# Exercise brief:
Once you find the line with "This screenshot has", transcribe it and all the lines that follow to the end of the data, exactly as written; skip any pictures.

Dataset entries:

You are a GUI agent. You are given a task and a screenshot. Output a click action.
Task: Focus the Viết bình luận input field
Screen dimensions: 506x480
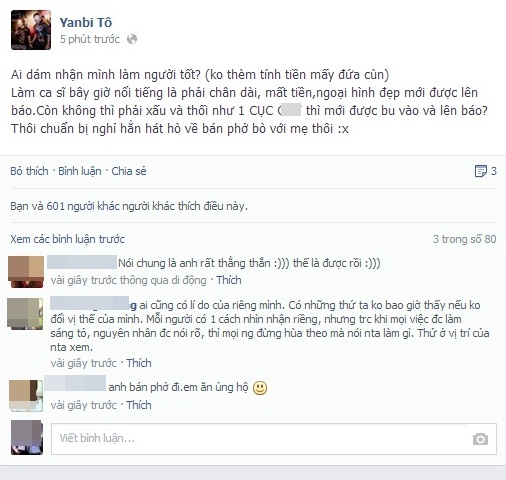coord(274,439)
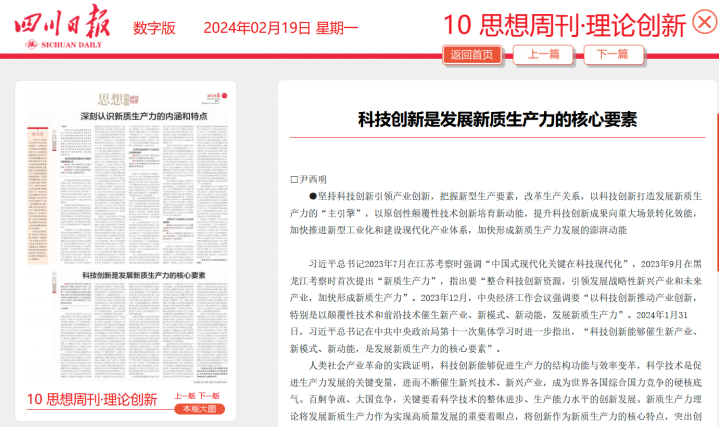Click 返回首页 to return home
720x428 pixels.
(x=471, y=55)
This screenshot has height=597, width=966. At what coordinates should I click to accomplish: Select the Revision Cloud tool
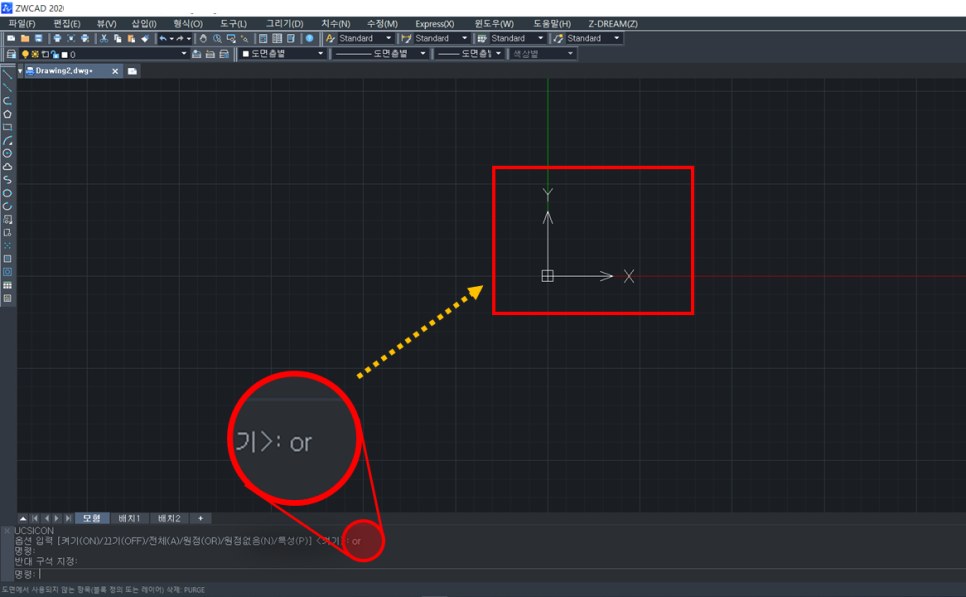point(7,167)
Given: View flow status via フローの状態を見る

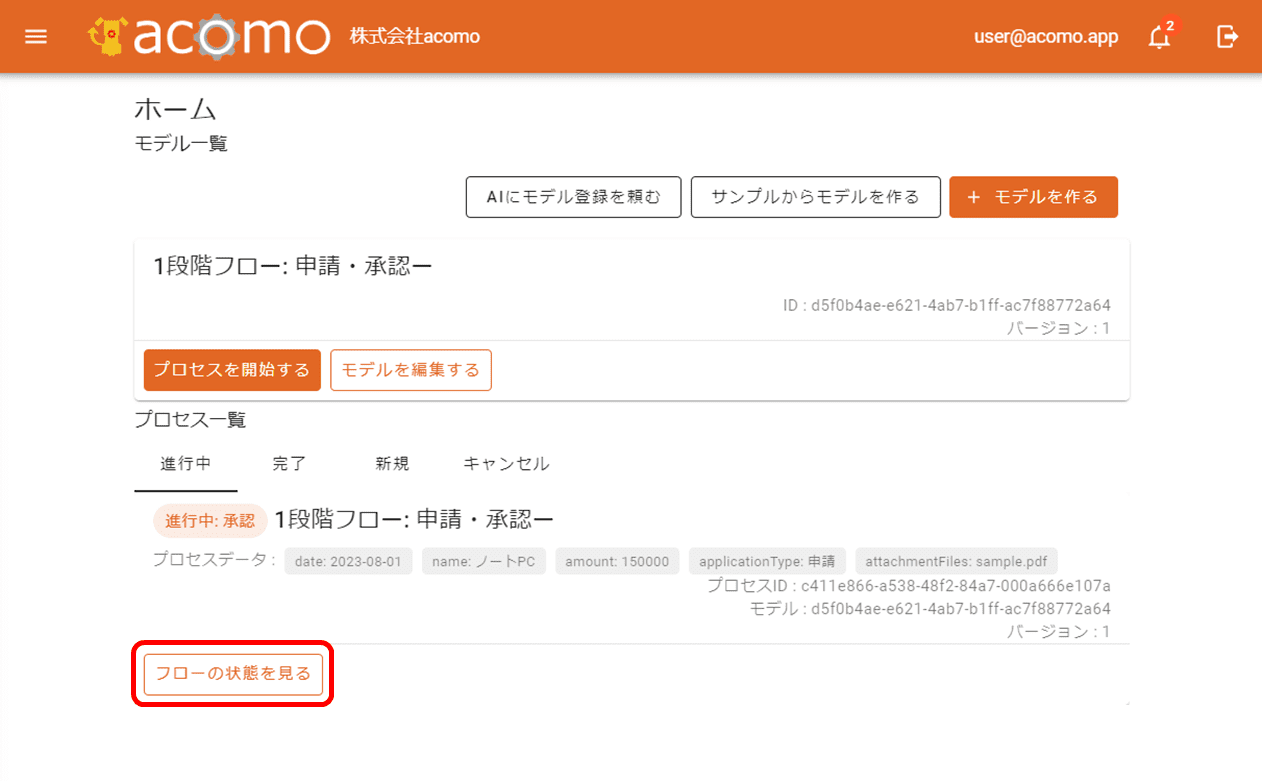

# Written solution:
This screenshot has height=597, width=966. At what coordinates should I click to accomplish: Select the Revision Cloud tool
point(7,167)
Given: View flow status via フローの状態を見る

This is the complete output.